Initially I was going to make a documentary but after a visit to Combat Stress I came in touch with a soldier who told me his story and it was so moving and astounding that I decided to base the story solely on his experience and make a drama.
PTSD is a harrowing theme, and films that depict stories with it are often dark in nature. Is this something you wanted to engage with or avoid?
I wanted to engage with the darkness. I wanted the audience see through the eyes of the main character “Ben” during his darkest moments. Ben was so disorientated through stress and severe lack of sleep that his nightmares started to merge with reality and he’d often hallucinate.
Were there any films or other influences that you really used for reference points when making Advance to Contact?
There was a documentary I watched called Battle Scarred and several newspaper articles that set the ball rolling.

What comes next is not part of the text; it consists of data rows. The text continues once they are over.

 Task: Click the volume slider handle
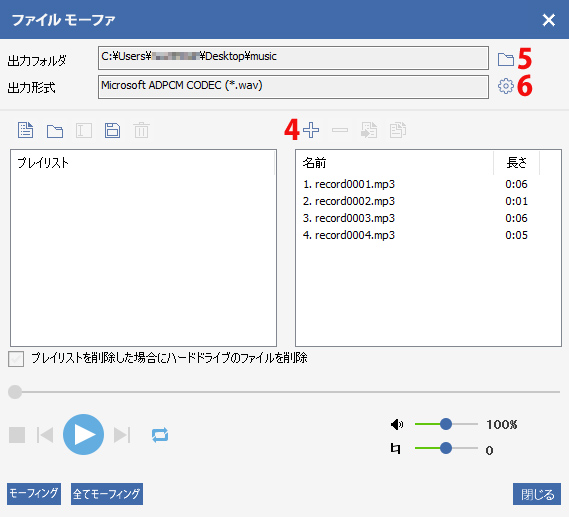[446, 424]
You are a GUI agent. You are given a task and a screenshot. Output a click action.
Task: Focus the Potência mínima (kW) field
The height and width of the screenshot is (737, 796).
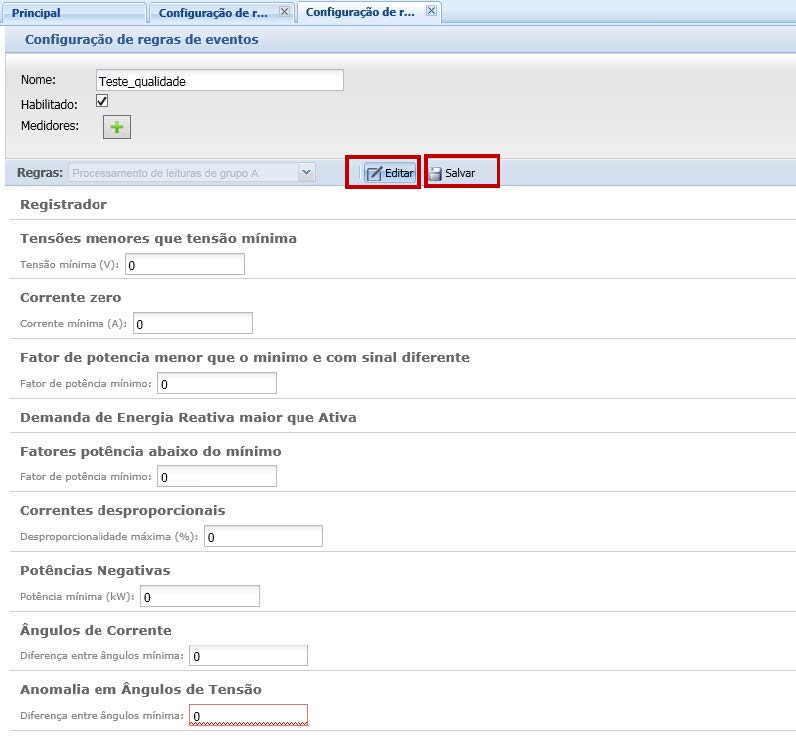(199, 597)
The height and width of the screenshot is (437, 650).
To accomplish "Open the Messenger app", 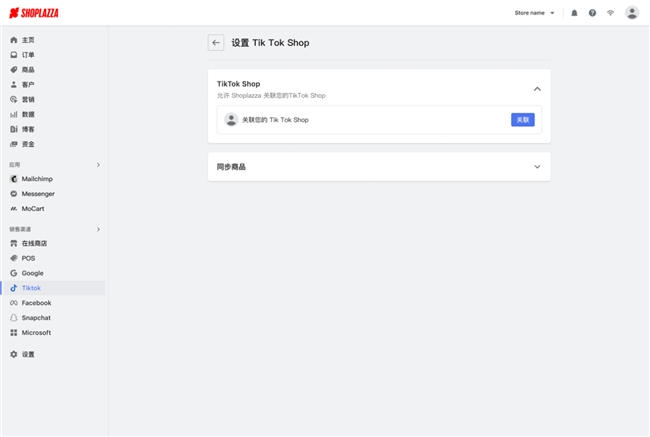I will point(38,194).
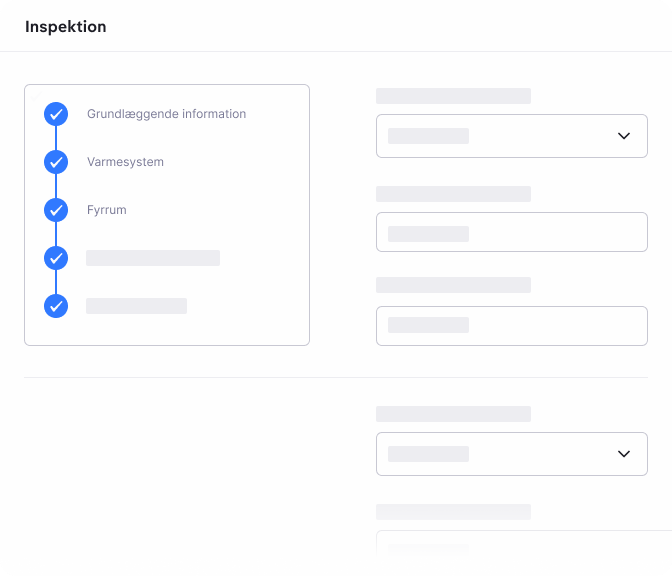Go to the Varmesystem step
The height and width of the screenshot is (576, 672).
pyautogui.click(x=125, y=162)

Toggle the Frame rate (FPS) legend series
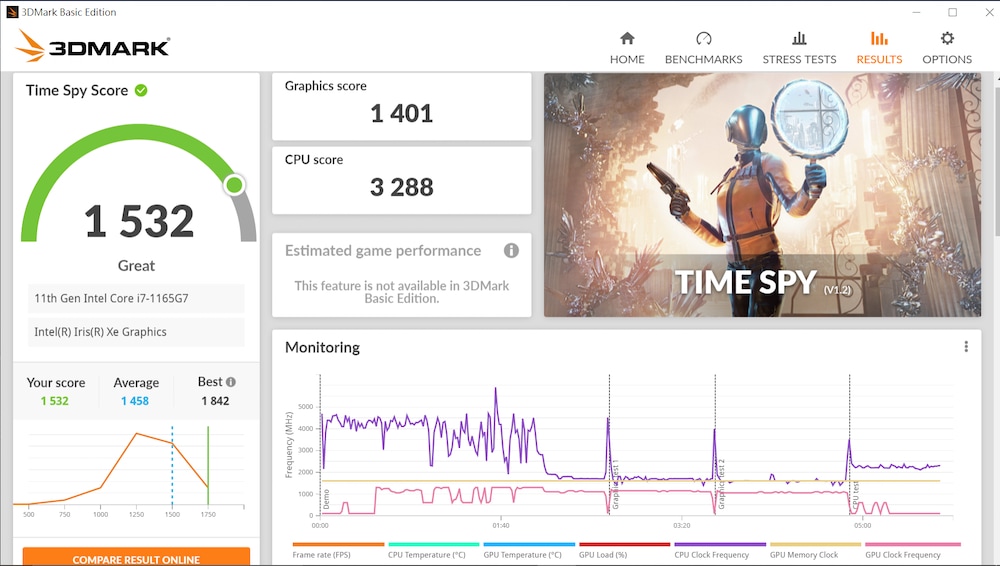tap(324, 554)
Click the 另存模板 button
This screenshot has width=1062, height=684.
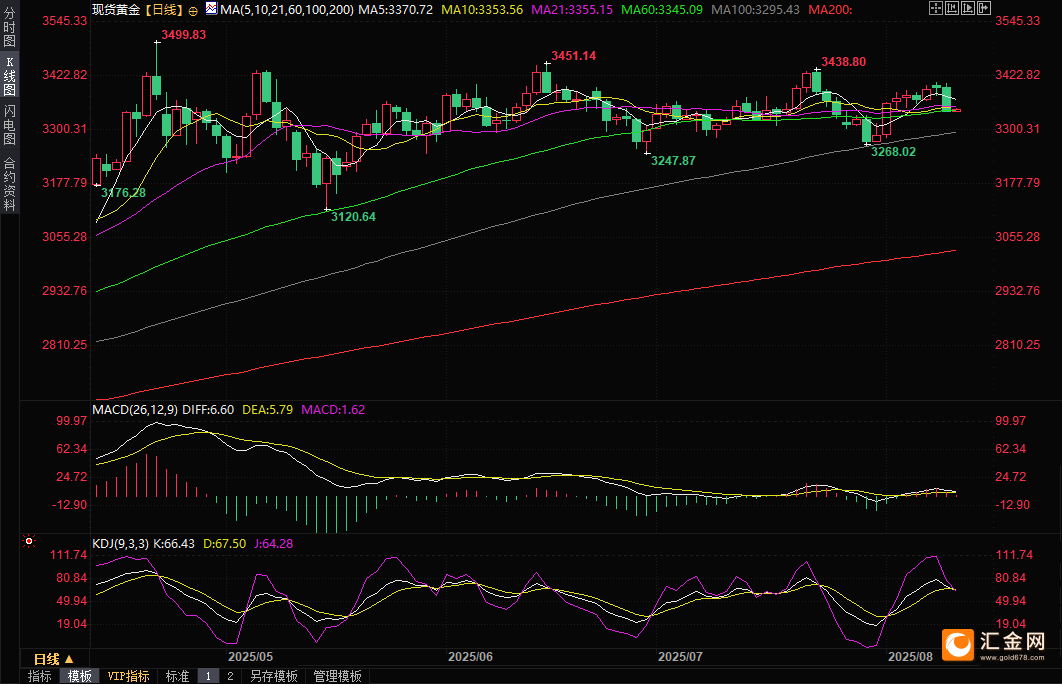(273, 676)
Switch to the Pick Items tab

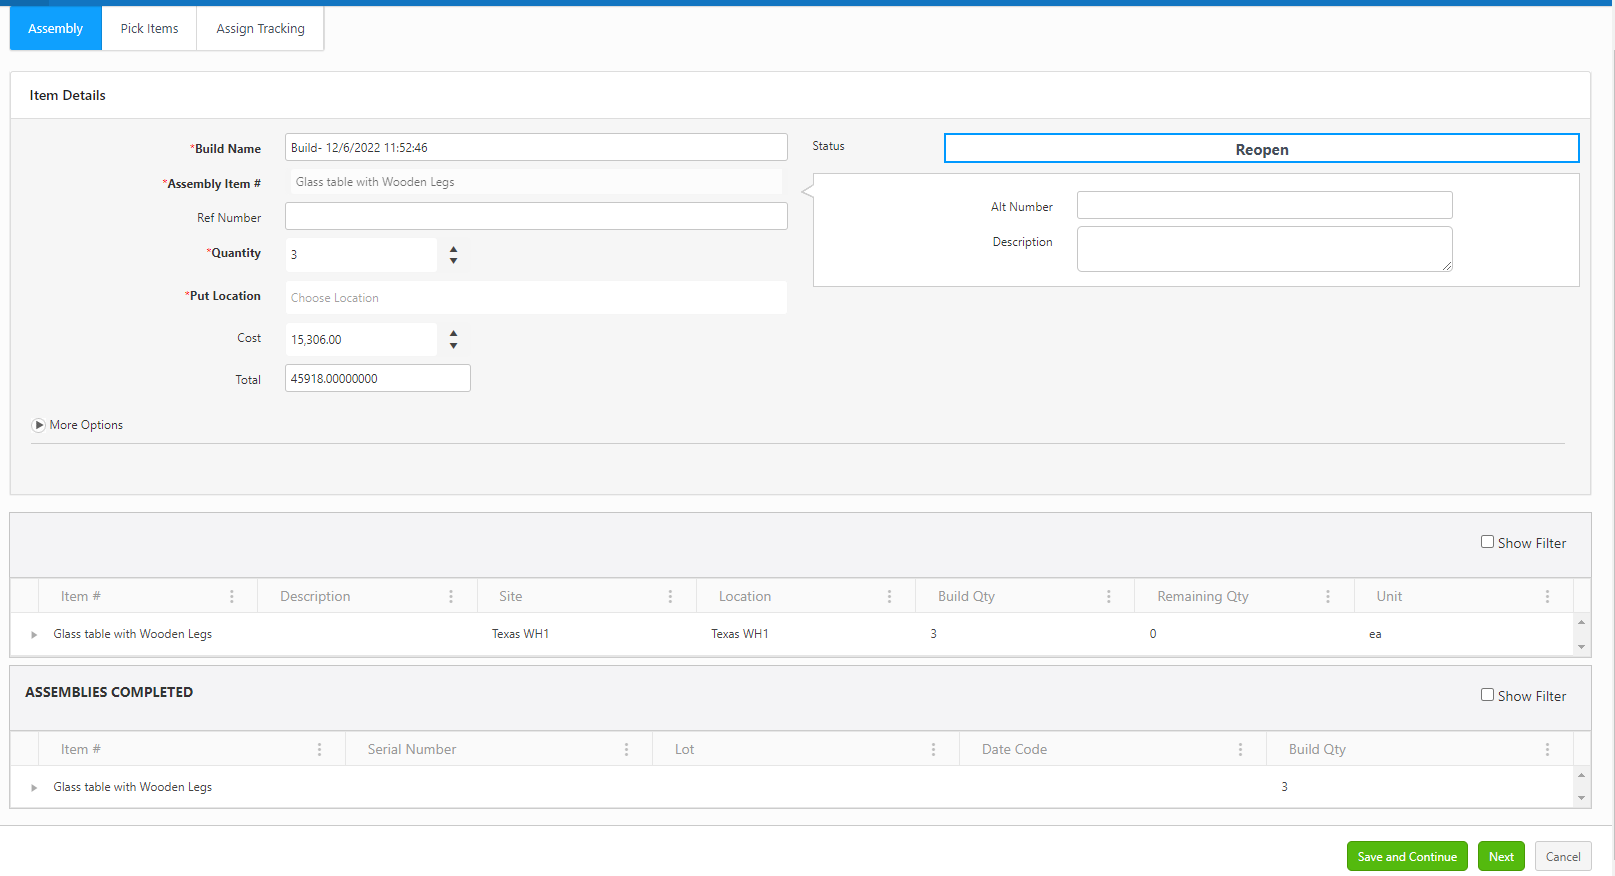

You made the film on a really small budget. What becomes your priority during the filmmaking? And how do you overcome the inevitable obstacles that bigger budgets can tackle?
For me priority for any film being shot and especially on a tiny budget is planning. I knew that if I dropped a day or we got delayed in some way, the film would probably not be competed. I storyboarded every single shot, spent three weeks doing the storyboards and in the months leading up to production I made sure I had contingencies and everything was prepped.
Getting a committed cast and crew together is key; people who really believe in the script and the project, they have to really want to get the project done. And food - feed the crew well!
Are you going to make any more films about PTSD? What's next for you?
No more films about PTSD for me. My current project is a horror thriller shot on a micro budget. It's called MOTHER and is about a pregnant couple who are taken captive on a farm by a family who steal children and bring them up as their own.
We will be sure to look out for that! How do you approach finding an audience in 2017? Where are the successes and struggles?
I think there’s one genre that the studios don’t have control over and generally don’t do so well at and that's Horror.
All the best horrors I’ve seen in the last few years have been true indies. Finding an audience in this era of mass programming with the likes of Netflix is achieved by writing better scripts than the studios and working your arse off. There’s a lot of good stuff on Netflix and coming out of Hollywood, but there’s also a tonne of rubbish.
If you could offer any advice to new filmmakers, what would it be?
Make films! Write something, shoot it and edit it. Whatever you can afford. Even if it's a scene with a few mates. There is no substitute for just getting on with it and making something, that's how you learn. If you can, go to as many script writing seminars as you can and read scripts of the films you love and get to grips with story structure.
What would you say if you were a dolphin?
Please, humans, stop dumping plastic bags in the ocean, it's our home! They look just like jelly fish and we keep eating them, they are seriously bad for us! STOP IT!